Ezra Miller's title and abstract for the 2005 Summer
  Insitute in Algebraic Geometry Warmup Workshop


  Title:
  ------
  
  Combinatorial positivity in algebraic geometry
  
  
  Abstract:
  ---------
  
  Combinatorics can be a great excuse to talk about
  really cool properties of familiar spaces from
  algebraic geometry.  These spaces run the gamut from
  flag varieties and degeneracy loci for vector bundle
  morphisms to toric varieties and Hilbert schemes.  The
  combinatorics can often be phrased as the question,
  "You've just handed me a certain polynomial; why do
  its coefficients seem to be positive integers?"  The
  algebraic geometry can involve calculations in various
  kinds of cohomology and K-theory accompanied by
  various kinds of flat degenerations.


  Non-exhaustive list of examples, some of which we
  could study during the workshop:

  1. Haiman's positivity proof for the coefficients of
     Macdonald polynomials using the K-theory of Hilbert
     schemes of points in the plane.

  2. Knutson-Miller-Shimozono degenerations of matrix
     Schubert varieties and quiver loci to explain the
     positivity of Schubert polynomials and prove
     positivity for the Buch-Fulton quiver polynomials
     in Chow cohomology.

  3. Speyer's degeneration of the apiary ("triple flag")
     variety to the hive toric variety to explain
     geometrically the Knutson-Tao honeycomb description
     of Littlewood-Richardson numbers.

  4. Related to number 3: the Gonciulea-Lakshmibai
     degeneration of the ordinary flag variety to the
     Gelfand-Tsetlin toric variety.

  5. Vakil's geometric Littlewood-Richardon rule by
     successively degenerating intersections of Schubert
     varieties.


  References and suggested preparatory reading:
  ---------------------------------------------

  For topic 1:
  ------------

  Mark Haiman,
  Hilbert schemes, polygraphs and the Macdonald positivity conjecture.
  J. Amer.

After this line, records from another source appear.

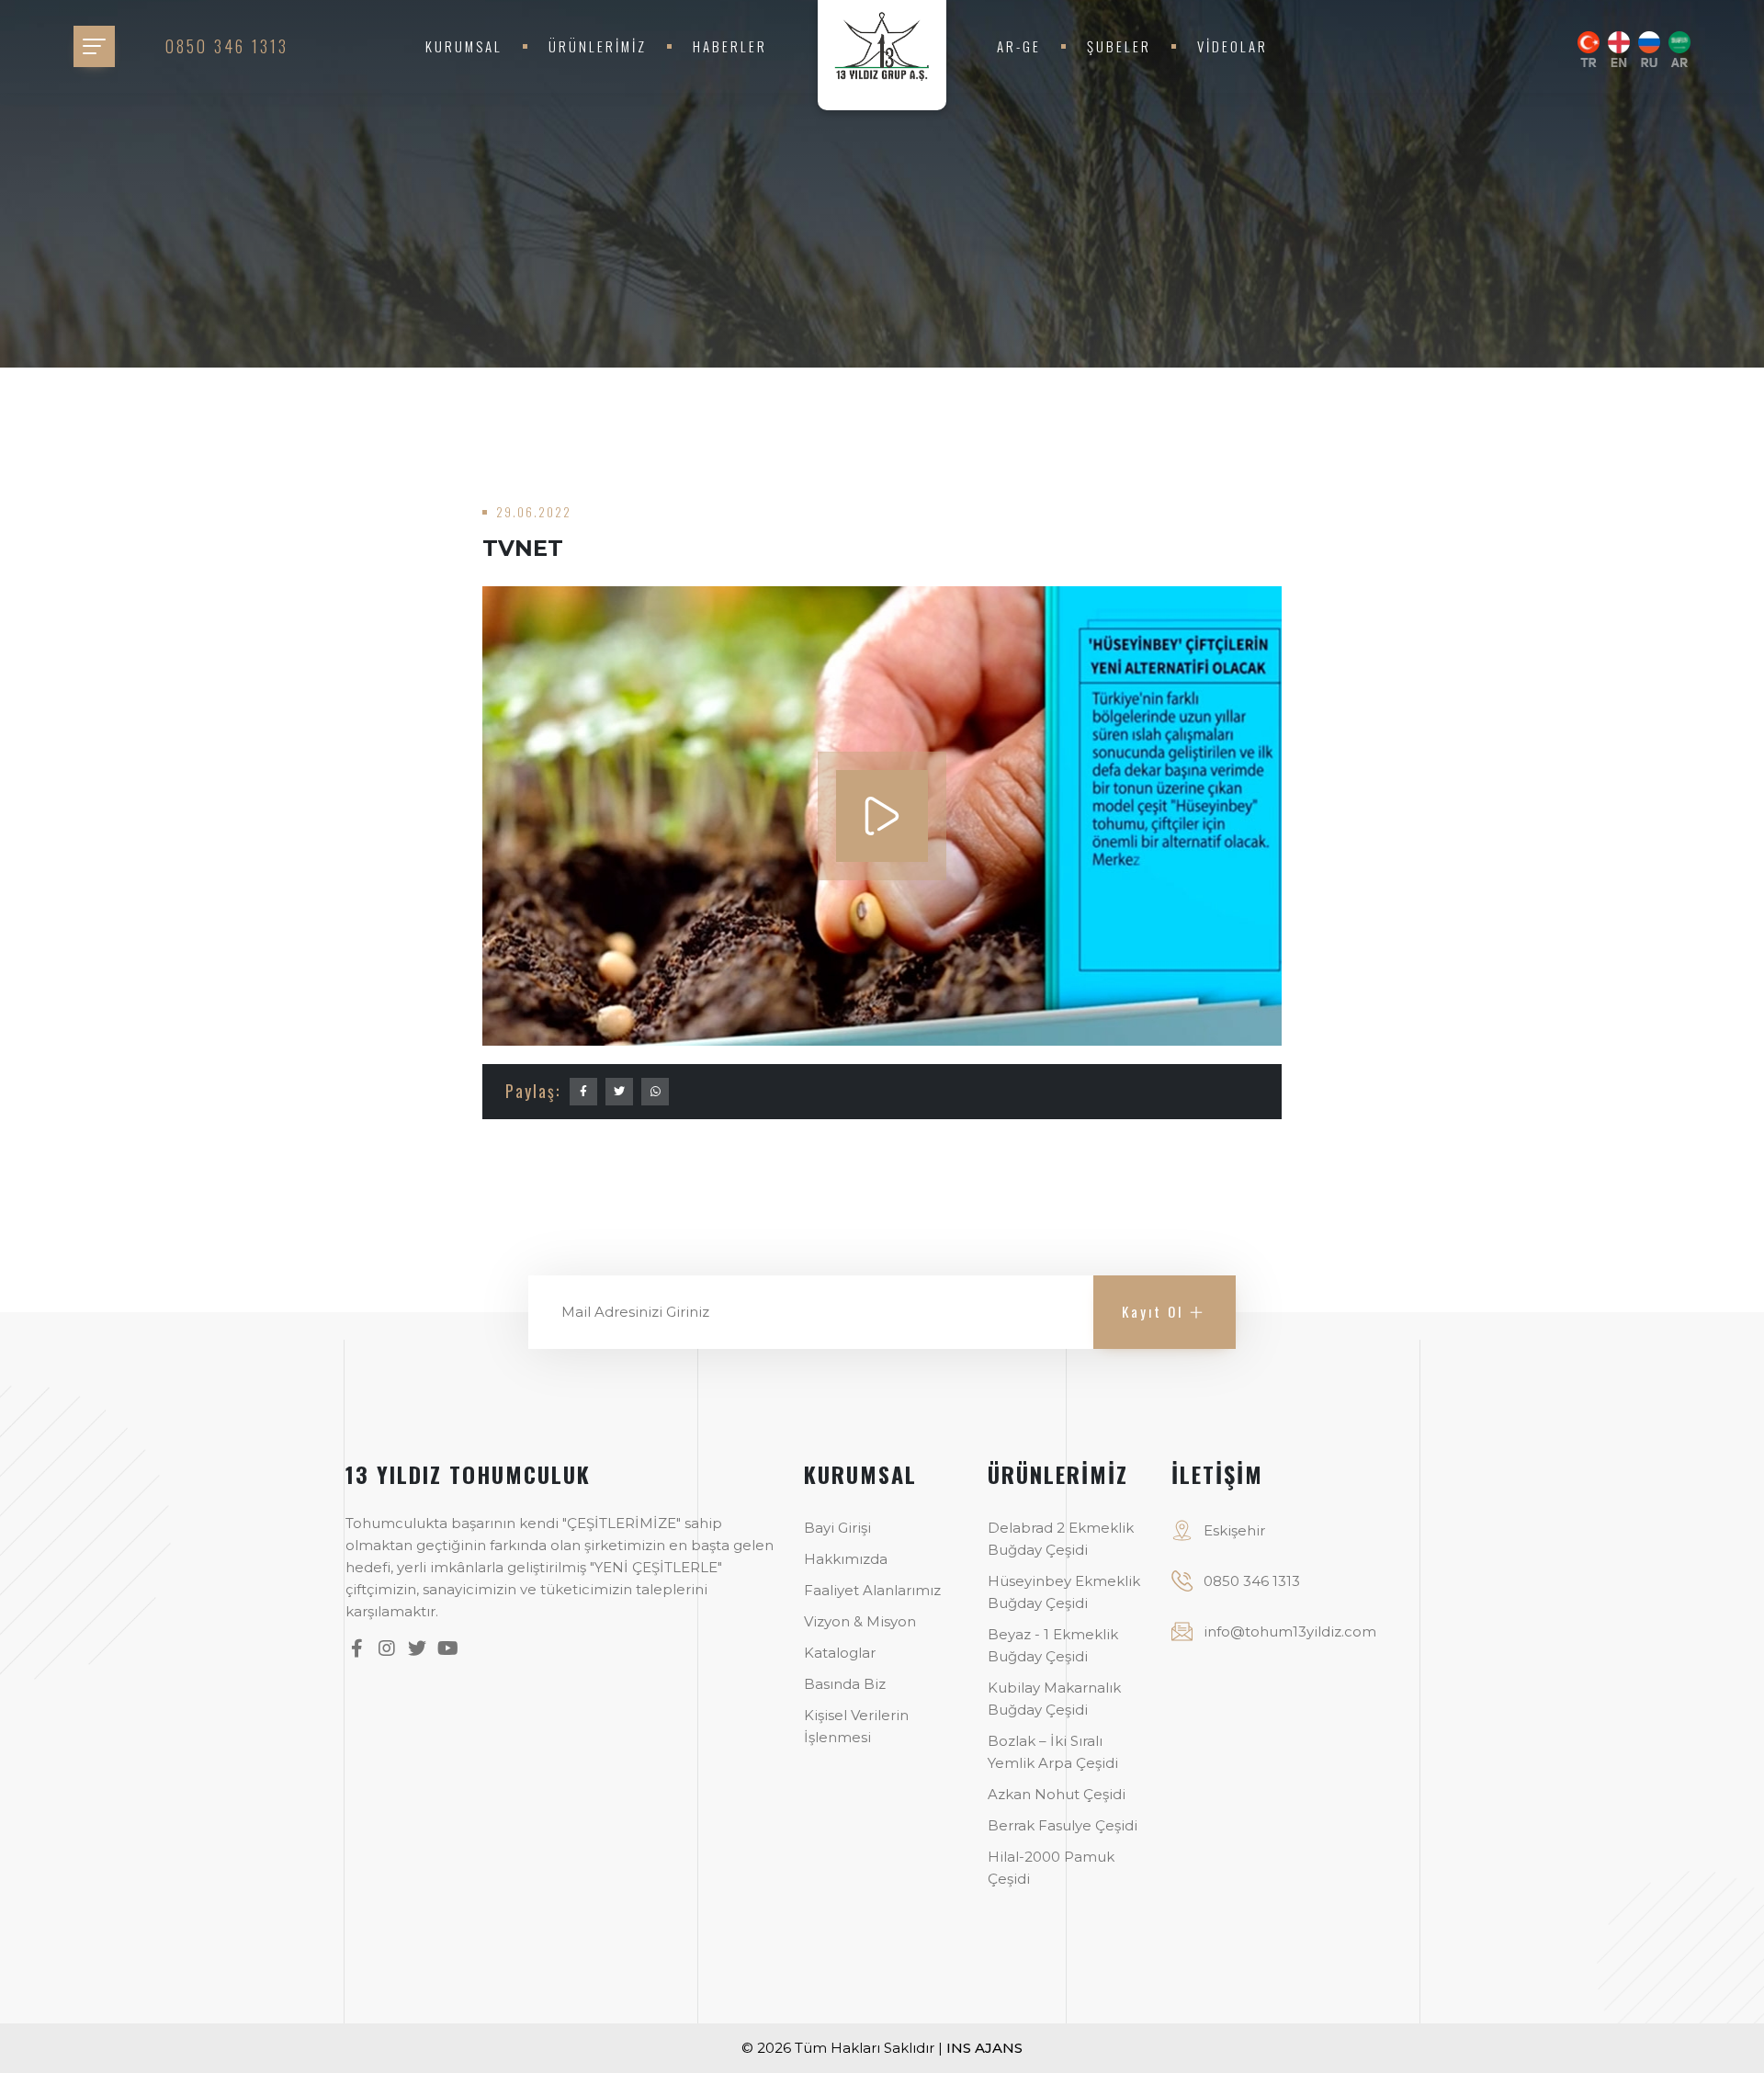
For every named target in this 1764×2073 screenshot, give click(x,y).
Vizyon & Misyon (860, 1621)
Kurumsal (464, 46)
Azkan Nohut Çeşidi (1056, 1794)
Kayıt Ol (1152, 1311)
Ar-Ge (1019, 46)
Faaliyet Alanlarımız (872, 1590)
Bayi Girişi (837, 1527)
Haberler (730, 46)
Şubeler (1119, 46)
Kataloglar (840, 1652)
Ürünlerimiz (597, 46)
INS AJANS (984, 2047)
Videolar (1232, 46)
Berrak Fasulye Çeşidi (1062, 1825)
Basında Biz (845, 1684)
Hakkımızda (846, 1559)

Math. Soc. \textbf{14} (2001), no. 4, 941-1006 (electronic).
  
  Mark Haiman,
  Macdonald polynomials and geometry.
  New perspectives in algebraic combinatorics (Berkeley, CA, 1996-97), 207-254,
  Math. Sci. Res. Inst. Publ., 38, Cambridge Univ. Press, Cambridge, 1999.
  
  Chapter 18 of
  Ezra Miller and Bernd Sturmfels,
  Combinatorial commutative algebra.
  Graduate Texts in Mathematics, 227.
  Springer-Verlag, New York, 2005. xiv+417 pp.
  
  
  For topic 2:
  ------------
  
  Allen Knutson and Ezra Miller,
  Gr\"obner geometry of Schubert polynomials
  Annals of Mathematics \textbf{161} (2005) no. 3.
  Available online at 
      http://www.math.princeton.edu/%7Eannals/issues/2005/161_3.html
  or more precisely,
  http://www.math.princeton.edu/%7Eannals/issues/2005/May2005/KnutsonMiller.pdf
  
  Anders Buch and William Fulton,
  Chern class formulas for quiver varieties.
  Invent. Math. \textbf{135} (1999), no. 3, 665-687.
  
  Allen Knutson, Ezra Miller, and Mark Shimozono,
  Four positive formulae for type A quiver polynomials.
  Invent. Math., to appear.  (The arXiv version is out 
  of date; please get the most recent version online at 
  http://www.math.umn.edu/~ezra/papers.html )
  
  
  For topic 4:
  ------------

  Chapter 14 of
  Ezra Miller and Bernd Sturmfels,
  Combinatorial commutative algebra.
  Graduate Texts in Mathematics, 227.
  Springer-Verlag, New York, 2005. xiv+417 pp.